Her words are like kisses Each sentence inspires She’s an amusing muse Setting touch-paper fires Lighting the way to art Where the image is created We set ourselves apart Related, yet unrelated Yes, she is an amusing muse It wasn’t up to me to choose
Pretty good and positive. I got to school early so that I could chat with students a little. That makes me happy. ****** wasn’t there today, Jan said she threw up this morning but I messaged her a bit later and she seemed ok though she still hasn’t even met her mum in their house since things happened a couple of nights ago.
Today I’m grateful for:
The new iOS Journal app looks pretty interesting as it gives prompts based on things you do on your phone. It’s not near a replacement for Day One yet though but it’s possible it could become so in the future.
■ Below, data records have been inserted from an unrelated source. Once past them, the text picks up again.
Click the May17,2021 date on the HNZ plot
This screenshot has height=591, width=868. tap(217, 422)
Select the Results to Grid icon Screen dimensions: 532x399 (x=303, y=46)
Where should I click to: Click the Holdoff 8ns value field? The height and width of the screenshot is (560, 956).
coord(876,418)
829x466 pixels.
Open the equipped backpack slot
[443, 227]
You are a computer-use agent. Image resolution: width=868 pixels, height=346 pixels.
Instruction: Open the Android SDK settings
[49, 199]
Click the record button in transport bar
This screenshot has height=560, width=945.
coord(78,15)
The best thing about today was:
Watching a Love and Rockets documentary on YouTube and being reminded about what a truly awesome and inspiring comic it is. It reminds me that I would still like to get a Maggie and Hopey tattoo one day.
What was out of your control today and how did you handle it?
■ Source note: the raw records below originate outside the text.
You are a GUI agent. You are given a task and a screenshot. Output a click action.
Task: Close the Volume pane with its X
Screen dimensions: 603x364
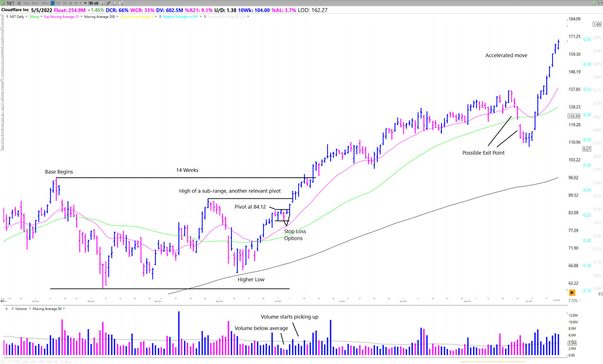tap(7, 309)
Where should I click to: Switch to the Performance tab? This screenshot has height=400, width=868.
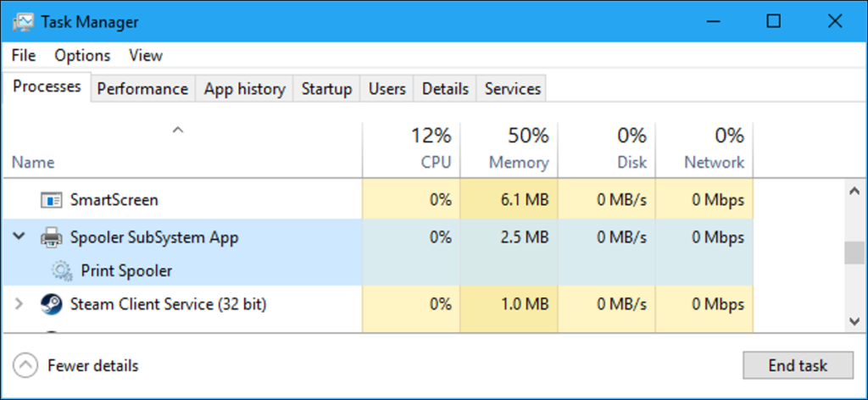142,89
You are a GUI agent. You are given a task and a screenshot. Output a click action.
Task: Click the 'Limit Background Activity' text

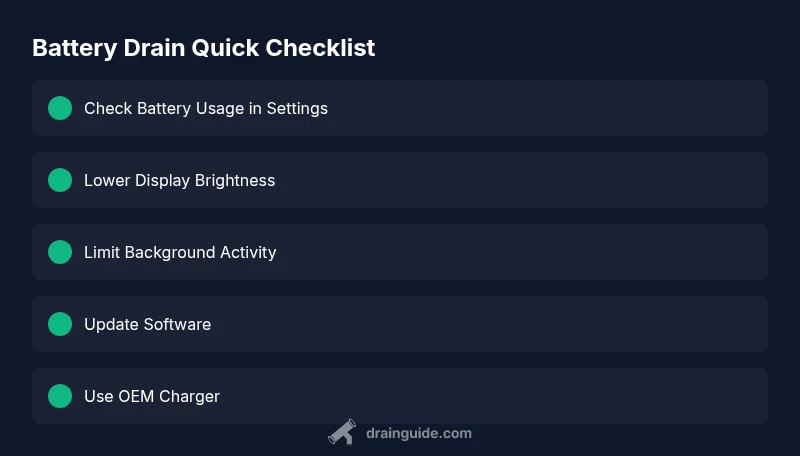180,252
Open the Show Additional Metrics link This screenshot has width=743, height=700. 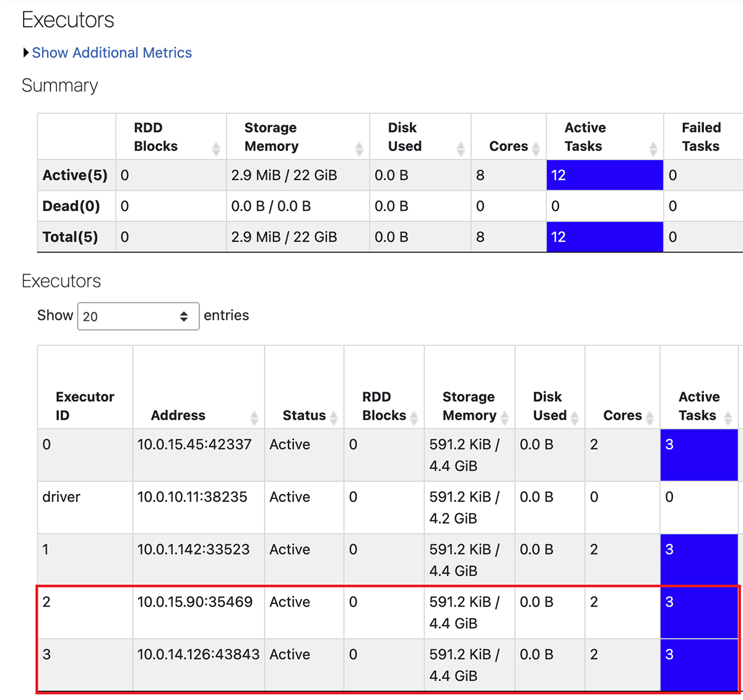111,53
I started looking into my lessons for the next week or two and realised I needed to make some changes but there was some problem with the files that had me fixing them for the best part of three hours. Not exactly what I had planned for the afternoon (though I hadn’t really planned anything to be honest).
What random memory comes to mind right now?
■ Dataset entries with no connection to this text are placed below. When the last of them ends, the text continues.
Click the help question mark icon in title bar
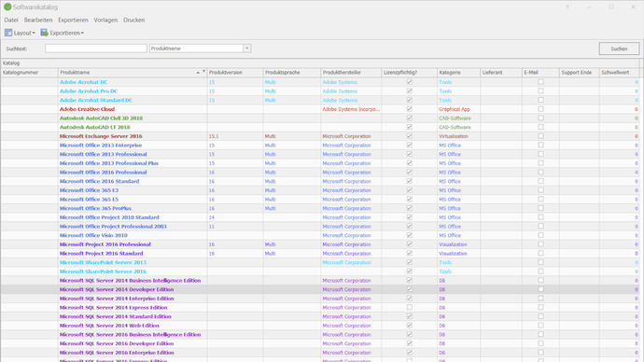 tap(567, 7)
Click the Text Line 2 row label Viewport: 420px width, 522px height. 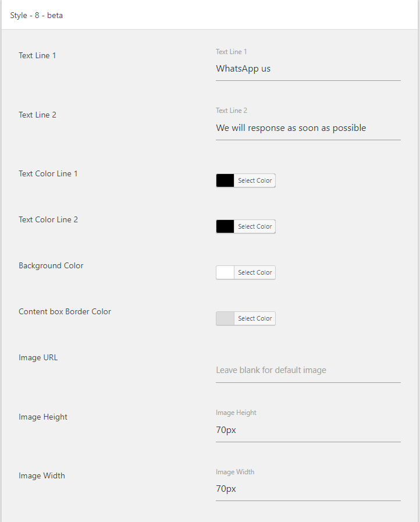coord(37,115)
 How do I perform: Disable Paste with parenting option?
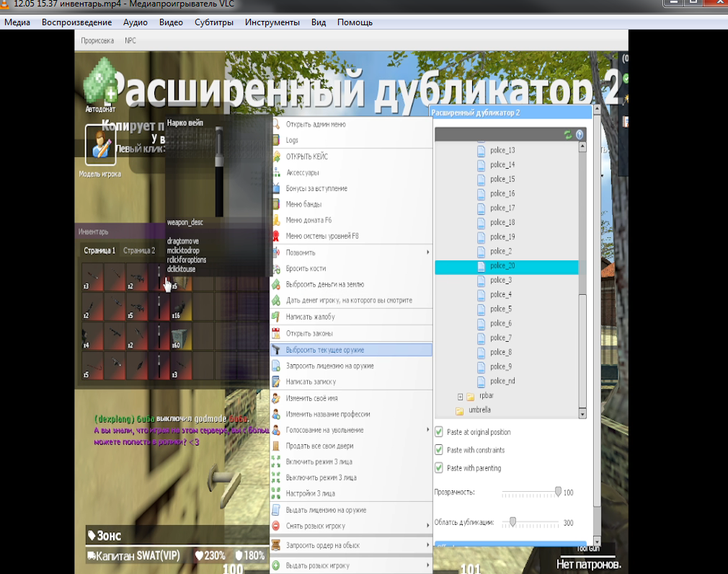439,468
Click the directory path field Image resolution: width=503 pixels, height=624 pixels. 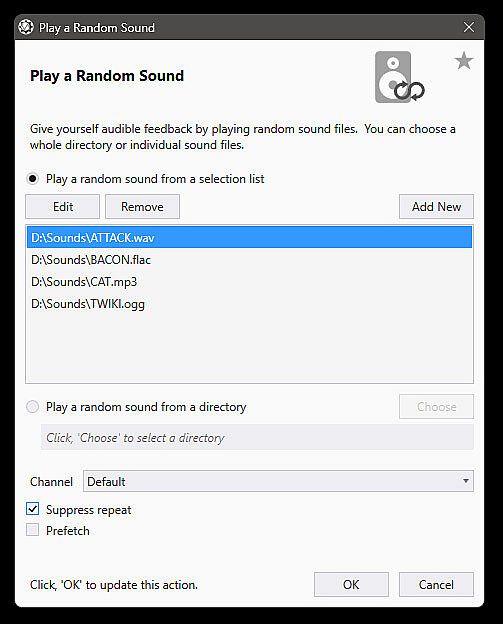257,437
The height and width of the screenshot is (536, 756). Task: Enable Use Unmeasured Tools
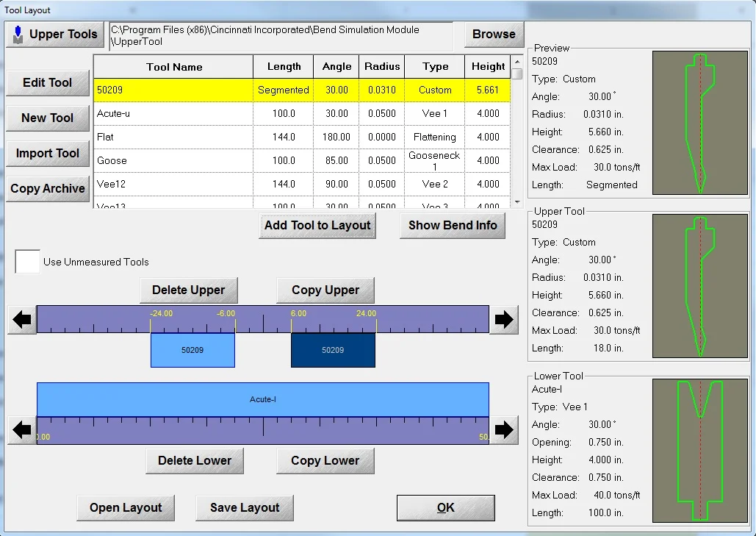26,261
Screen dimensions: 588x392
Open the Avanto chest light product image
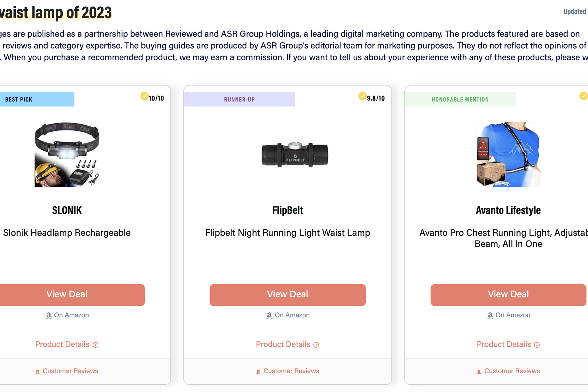(508, 154)
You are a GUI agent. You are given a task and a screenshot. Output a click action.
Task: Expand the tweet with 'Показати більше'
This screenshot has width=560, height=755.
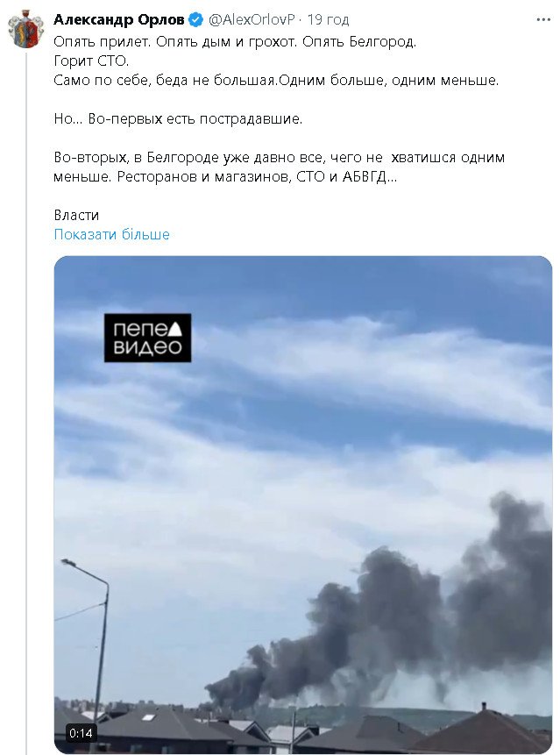(111, 234)
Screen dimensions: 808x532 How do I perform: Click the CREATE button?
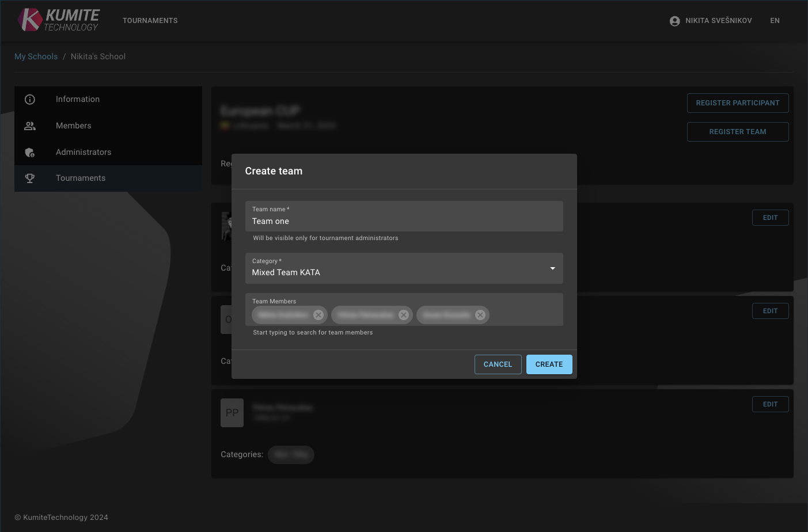pyautogui.click(x=549, y=364)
Trying to force a memory into my head just to answer this question is hardly random!
Hira Hira have popped into my head a few times recently for some reason. Seeing them play at different venues at different stages of their couple of years existence. They are a reminder of fun times of involvement in Sydney’s music scene.
I took this picture because this interesting menagerie of items caught my eye at the hotel we stayed at. The Guy Fawkes mask has become a common emblem though I’m not sure that it’s use here is indication of anything in particular. No new pictures for three days now!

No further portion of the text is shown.